▶ _任务简述_: 从含有“Where should I click to: Click the refresh”的那一行开始，到含有“click(x=749, y=21)”的那一行结束，把这些行放进一个编号列表，首尾两行都包括在内，空行不要列入。
________
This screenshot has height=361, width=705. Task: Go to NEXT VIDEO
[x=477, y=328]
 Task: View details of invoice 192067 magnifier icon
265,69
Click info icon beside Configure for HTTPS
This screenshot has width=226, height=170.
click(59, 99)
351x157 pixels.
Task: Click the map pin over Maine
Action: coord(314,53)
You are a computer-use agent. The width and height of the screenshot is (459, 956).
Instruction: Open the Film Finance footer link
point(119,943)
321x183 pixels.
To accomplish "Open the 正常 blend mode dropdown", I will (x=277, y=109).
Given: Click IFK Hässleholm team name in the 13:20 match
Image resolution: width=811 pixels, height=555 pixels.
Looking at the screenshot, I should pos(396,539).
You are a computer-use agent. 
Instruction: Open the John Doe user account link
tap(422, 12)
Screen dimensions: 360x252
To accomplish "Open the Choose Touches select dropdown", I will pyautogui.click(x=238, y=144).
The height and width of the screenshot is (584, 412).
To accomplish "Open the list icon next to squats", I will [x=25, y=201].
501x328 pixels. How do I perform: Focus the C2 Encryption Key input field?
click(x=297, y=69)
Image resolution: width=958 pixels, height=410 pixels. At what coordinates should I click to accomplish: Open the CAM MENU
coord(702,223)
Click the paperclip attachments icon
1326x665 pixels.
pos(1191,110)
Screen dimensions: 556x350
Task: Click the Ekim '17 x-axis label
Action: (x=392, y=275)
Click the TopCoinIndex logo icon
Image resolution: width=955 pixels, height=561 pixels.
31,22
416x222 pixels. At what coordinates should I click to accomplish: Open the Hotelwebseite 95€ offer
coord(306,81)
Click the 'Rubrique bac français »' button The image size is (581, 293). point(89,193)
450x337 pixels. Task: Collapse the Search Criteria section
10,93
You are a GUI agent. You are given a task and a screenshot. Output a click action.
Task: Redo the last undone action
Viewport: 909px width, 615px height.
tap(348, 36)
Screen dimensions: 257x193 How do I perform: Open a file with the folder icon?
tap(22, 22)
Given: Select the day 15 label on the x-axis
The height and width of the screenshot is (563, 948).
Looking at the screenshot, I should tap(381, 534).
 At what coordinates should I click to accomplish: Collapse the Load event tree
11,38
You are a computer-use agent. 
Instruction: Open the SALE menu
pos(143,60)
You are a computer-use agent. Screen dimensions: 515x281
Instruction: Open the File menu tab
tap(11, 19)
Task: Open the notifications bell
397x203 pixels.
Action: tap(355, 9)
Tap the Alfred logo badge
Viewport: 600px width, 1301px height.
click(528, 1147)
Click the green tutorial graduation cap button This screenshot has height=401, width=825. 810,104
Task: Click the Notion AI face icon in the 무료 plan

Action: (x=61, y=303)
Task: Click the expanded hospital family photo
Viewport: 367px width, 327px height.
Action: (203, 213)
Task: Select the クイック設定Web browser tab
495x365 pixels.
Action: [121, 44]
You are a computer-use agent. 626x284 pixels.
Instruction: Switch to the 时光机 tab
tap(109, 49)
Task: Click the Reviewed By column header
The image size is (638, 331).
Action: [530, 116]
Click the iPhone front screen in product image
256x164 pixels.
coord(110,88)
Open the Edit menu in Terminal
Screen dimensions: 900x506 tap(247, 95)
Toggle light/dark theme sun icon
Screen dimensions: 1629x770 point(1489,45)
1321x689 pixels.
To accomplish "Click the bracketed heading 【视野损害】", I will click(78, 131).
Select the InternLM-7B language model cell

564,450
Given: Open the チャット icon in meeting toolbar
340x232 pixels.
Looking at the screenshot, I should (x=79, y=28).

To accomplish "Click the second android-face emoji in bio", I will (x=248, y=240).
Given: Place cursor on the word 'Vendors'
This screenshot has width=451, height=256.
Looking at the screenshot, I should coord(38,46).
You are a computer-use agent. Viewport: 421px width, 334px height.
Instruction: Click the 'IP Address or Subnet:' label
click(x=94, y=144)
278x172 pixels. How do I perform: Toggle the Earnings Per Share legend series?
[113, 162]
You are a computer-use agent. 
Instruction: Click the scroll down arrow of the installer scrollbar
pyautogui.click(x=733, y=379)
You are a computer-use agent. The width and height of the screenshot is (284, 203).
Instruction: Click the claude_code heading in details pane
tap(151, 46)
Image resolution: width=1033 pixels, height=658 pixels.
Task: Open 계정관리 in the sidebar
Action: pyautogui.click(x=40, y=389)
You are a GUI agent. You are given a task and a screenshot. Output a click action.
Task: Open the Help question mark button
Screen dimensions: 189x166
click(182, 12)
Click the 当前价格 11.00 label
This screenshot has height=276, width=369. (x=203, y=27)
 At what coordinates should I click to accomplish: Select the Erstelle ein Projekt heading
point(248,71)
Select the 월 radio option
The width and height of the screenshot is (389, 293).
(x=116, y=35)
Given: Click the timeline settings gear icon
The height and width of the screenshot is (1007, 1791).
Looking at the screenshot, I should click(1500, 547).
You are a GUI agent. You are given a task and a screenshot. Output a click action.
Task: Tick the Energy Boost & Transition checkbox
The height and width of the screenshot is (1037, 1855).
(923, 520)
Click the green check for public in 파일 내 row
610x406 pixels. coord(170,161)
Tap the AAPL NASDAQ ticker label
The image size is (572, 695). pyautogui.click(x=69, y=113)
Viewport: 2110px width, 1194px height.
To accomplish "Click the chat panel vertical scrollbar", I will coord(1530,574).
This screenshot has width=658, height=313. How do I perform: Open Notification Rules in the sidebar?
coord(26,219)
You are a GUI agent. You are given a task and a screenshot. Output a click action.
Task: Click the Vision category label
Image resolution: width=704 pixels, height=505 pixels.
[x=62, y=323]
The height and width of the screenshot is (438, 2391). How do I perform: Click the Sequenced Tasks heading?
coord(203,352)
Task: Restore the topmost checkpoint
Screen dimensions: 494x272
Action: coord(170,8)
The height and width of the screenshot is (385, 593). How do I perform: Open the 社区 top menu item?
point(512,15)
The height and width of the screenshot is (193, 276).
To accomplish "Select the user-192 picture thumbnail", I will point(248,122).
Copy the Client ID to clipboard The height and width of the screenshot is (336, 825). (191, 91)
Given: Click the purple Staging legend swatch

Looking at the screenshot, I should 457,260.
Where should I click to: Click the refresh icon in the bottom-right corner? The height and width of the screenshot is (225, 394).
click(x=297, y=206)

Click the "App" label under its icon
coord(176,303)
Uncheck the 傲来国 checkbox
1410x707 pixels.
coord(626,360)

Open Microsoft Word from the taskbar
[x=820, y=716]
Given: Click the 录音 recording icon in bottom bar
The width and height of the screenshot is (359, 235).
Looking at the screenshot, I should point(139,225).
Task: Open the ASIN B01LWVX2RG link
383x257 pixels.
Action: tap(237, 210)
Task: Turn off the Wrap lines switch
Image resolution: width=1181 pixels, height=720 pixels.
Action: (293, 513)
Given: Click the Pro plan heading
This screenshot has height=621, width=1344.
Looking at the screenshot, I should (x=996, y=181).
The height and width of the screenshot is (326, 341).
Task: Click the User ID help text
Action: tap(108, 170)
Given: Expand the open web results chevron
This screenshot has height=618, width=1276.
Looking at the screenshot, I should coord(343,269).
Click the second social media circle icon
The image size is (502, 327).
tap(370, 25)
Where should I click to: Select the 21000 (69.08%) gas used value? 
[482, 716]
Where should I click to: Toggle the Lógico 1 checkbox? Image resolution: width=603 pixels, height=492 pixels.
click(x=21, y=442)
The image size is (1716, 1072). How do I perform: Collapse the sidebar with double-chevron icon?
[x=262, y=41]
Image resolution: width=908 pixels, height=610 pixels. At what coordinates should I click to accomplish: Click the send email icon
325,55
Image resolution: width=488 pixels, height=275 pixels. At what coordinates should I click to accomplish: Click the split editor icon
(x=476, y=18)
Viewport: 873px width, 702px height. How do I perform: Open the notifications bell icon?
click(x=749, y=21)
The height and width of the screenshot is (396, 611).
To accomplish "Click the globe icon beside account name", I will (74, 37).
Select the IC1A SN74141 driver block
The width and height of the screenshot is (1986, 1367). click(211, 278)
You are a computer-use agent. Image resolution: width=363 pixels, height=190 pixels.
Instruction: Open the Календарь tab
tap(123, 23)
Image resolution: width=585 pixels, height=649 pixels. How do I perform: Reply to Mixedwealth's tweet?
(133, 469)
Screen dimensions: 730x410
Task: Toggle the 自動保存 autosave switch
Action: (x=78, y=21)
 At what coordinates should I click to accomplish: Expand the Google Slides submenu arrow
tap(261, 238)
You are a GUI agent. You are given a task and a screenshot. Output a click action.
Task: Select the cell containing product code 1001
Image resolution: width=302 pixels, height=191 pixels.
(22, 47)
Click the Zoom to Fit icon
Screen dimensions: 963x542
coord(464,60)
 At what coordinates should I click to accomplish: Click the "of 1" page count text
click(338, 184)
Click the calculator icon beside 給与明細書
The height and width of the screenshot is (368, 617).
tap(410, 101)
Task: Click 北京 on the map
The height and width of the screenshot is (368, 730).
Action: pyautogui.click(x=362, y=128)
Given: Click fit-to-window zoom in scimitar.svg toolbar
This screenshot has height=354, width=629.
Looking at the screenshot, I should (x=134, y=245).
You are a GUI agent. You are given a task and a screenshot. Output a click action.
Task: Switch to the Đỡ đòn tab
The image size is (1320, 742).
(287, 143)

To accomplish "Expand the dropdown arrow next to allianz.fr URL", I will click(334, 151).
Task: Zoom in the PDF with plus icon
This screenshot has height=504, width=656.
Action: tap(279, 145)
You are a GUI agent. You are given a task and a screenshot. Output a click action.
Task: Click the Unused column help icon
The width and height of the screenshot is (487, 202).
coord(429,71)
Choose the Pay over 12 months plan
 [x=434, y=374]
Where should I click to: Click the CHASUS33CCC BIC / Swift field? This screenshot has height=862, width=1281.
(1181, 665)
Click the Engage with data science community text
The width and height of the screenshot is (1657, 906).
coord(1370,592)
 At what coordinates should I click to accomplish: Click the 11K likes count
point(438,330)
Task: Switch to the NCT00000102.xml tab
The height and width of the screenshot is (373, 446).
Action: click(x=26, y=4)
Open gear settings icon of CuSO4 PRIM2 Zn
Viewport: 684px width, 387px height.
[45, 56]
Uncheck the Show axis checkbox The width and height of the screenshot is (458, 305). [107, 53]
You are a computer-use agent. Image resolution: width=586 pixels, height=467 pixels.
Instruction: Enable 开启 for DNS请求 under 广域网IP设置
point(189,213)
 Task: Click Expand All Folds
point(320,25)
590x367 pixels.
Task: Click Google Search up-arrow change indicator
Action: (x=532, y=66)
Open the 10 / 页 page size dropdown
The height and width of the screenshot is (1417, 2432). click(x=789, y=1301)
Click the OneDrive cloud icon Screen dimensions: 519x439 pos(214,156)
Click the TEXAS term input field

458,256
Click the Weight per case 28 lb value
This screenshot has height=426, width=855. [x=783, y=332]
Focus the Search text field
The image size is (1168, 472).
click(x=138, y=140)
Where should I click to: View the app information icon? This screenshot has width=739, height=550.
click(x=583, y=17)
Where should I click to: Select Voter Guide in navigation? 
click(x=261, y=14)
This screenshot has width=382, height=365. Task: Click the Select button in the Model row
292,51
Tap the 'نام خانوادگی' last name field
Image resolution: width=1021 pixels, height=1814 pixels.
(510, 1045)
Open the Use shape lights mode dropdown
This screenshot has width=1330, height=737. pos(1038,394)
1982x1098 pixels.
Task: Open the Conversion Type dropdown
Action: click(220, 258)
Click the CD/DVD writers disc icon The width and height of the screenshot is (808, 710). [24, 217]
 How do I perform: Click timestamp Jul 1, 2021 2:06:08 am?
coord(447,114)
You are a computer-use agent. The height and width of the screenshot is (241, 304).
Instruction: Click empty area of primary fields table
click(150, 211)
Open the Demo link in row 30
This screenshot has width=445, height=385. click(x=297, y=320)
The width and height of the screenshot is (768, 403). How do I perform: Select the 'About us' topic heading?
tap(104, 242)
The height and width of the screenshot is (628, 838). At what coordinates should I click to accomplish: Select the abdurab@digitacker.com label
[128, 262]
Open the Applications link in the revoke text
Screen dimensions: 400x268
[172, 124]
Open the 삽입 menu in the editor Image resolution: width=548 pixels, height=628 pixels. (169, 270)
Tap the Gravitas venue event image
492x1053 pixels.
________
▶ _参考答案_:
1. Where should I click to: Click the refresh icon in the bottom-right corner? The height and width of the screenshot is (225, 394).
2. click(x=297, y=206)
3. Click the "App" label under its icon
4. coord(176,303)
5. Uncheck the 傲来国 checkbox
6. 1410x707 pixels.
7. coord(626,360)
8. Open Microsoft Word from the taskbar
9. [x=820, y=716]
10. Given: Click the 录音 recording icon in bottom bar
11. The width and height of the screenshot is (359, 235).
12. Looking at the screenshot, I should point(139,225).
13. Task: Open the ASIN B01LWVX2RG link
14. 383x257 pixels.
15. Action: tap(237, 210)
16. Task: Turn off the Wrap lines switch
17. Image resolution: width=1181 pixels, height=720 pixels.
18. Action: (293, 513)
19. Given: Click the Pro plan heading
20. This screenshot has height=621, width=1344.
21. Looking at the screenshot, I should (x=996, y=181).
22. The height and width of the screenshot is (326, 341).
23. Task: Click the User ID help text
24. Action: tap(108, 170)
25. Given: Expand the open web results chevron
26. This screenshot has height=618, width=1276.
27. Looking at the screenshot, I should coord(343,269).
28. Click the second social media circle icon
29. The image size is (502, 327).
30. tap(370, 25)
31. Where should I click to: Select the 21000 (69.08%) gas used value? 
32. [482, 716]
33. Where should I click to: Toggle the Lógico 1 checkbox? Image resolution: width=603 pixels, height=492 pixels.
34. click(x=21, y=442)
35. The image size is (1716, 1072). How do I perform: Collapse the sidebar with double-chevron icon?
36. [x=262, y=41]
37. Image resolution: width=908 pixels, height=610 pixels. At what coordinates should I click to accomplish: Click the send email icon
38. 325,55
39. Image resolution: width=488 pixels, height=275 pixels. At what coordinates should I click to accomplish: Click the split editor icon
40. (x=476, y=18)
41. Viewport: 873px width, 702px height. How do I perform: Open the notifications bell icon?
42. click(x=749, y=21)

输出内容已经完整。